HA LOTTATO PER L’EMANCIPAZIONE IN ANNI DIFFICILI

Ridefinendo il ruolo della prima donna d'America, Eleanor si è trasformata in poco tempo negli occhi e nelle orecchie del marito, spingendolo a non mettere da parte i diritti civili, quelli dei lavoratori e, soprattutto, quelli delle donne. Cause a cui ha dedicato tempo e attenzione, spostandosi da una parte all’altra del Paese e coinvolgendo la pubblica opinione attraverso conferenze stampa (che, seppur limitate alle sole giornaliste, fu la prima a tenere) e i lunghi editoriali che firmava su 90 giornali diffusi su tutto il territorio nazionale per la sua rubrica My day. Tutti strumenti che le hanno consentito di portare avanti una battaglia che ha saputo spostarsi su più fronti: dalla rivendicazione del diritto di voto per le donne a quella di migliori condizioni e salari per le lavoratrici, passando per un riconoscimento formale delle figure femminili in politica attraverso l’accesso a ruoli e posizioni che fino a quel momento erano stati esclusiva degli uomini. Un impegno, insomma, che non partiva da un femminismo di circostanza ma dall’esperienza di una persona che, stanca di tacere davanti alle ingiustizie, ha saputo utilizzare la fama per fermarle. O, almeno, per provare a farlo.
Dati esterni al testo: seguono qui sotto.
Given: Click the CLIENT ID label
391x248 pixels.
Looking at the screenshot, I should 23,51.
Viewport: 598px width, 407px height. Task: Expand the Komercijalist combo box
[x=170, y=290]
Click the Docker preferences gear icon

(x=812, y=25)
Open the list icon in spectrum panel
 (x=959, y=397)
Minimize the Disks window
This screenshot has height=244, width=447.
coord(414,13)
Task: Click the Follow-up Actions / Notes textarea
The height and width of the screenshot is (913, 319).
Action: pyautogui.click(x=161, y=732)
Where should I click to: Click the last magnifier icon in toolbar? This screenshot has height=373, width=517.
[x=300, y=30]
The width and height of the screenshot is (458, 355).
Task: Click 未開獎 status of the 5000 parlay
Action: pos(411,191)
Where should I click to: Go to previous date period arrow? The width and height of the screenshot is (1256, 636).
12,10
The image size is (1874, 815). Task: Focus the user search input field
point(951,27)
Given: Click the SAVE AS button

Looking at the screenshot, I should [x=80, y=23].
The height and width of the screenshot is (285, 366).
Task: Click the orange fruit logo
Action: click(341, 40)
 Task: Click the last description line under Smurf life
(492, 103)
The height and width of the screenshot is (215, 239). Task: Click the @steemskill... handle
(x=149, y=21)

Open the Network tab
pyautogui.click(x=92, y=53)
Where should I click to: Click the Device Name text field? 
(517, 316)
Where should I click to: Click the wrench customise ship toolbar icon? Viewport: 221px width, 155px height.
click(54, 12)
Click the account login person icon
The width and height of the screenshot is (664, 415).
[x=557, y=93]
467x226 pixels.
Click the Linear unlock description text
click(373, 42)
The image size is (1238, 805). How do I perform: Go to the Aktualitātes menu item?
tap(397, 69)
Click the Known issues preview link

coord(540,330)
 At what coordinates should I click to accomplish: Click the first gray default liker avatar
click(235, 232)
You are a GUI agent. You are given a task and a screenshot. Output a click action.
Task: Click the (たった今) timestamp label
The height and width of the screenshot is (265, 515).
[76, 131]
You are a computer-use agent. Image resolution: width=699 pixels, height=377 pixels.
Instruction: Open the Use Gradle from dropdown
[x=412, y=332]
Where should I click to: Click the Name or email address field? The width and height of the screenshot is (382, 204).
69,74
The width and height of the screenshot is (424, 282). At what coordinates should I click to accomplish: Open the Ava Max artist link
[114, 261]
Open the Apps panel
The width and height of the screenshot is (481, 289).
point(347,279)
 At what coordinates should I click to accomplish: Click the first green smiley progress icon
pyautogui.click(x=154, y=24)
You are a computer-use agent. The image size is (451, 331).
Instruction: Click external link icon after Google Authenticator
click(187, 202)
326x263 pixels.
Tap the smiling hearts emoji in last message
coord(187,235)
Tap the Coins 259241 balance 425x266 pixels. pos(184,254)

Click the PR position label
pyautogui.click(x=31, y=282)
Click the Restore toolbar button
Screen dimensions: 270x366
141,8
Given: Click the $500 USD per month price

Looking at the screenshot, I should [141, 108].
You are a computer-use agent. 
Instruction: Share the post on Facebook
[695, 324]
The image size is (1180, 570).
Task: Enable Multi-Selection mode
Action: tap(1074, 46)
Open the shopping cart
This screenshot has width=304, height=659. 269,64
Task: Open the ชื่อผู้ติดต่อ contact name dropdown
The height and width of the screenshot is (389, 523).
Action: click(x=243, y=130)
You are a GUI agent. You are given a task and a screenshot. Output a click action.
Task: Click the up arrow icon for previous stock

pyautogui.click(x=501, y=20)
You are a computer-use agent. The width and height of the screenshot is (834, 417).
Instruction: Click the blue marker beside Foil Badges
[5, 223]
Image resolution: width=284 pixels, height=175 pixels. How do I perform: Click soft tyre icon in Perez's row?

HA INCORAGGIATO LE DONNE A ESSERE LIBERE E CURIOSE

In un articolo apparso il 24 agosto 1935 sul Saturday Evening Post, la signora Roosevelt lanciò alle donne un invito prezioso: quello di non lasciarsi tarpare le ali da nessun uomo, dando libero sfogo alla libertà e soprattutto alla curiosità. Proprio come ha fatto lei, che non ha mai permesso a nessuno di zittirla e ha cercato sempre di guardare il mondo con gli occhi aperti e le orecchie tese, facendosi mille domande e non accontentandosi mai di quello che gli altri cercavano di propinarle come verità assoluta. Un modo di pensare e vivere perfettamente riassunto nell’apertura del suo Elogio alla curiosità: «Poco tempo fa è apparsa una vignetta in cui due minatori alzavano gli occhi con sorpresa esclamando con malcelato orrore: “Ecco che arriva la signora Roosevelt!”. Con maniere singolari e sottili mi si è fatto capire che quella vignetta doveva farmi un po’ vergognare, perché di certo c’era qualcosa che non andava in una donna che voleva vedere e sapere di tutto un po’».

NON SI È LASCIATA PIEGARE DA INSICUREZZE E BODYSHAMING

Quello con l’aspetto fisico non è mai stato un rapporto facile. E il fatto che non rientrasse nei canoni di bellezza che l’America spingeva non l’aiutò sicuramente ad accettarsi. Almeno negli anni dell’adolescenza. Il matrimonio con Roosevelt e l’introduzione alla vita politica la esposero a un bodyshaming molto più pesante ma, contemporaneamente, la aiutarono a lasciarsi alle spalle il giudizio degli altri, facendo parlare, più che l’aspetto fisico, la preparazione e la competenza che per decenni aveva accumulato a suon di studio e sacrifici. Invitando chi dubitava di lei ad andare oltre le apparenze.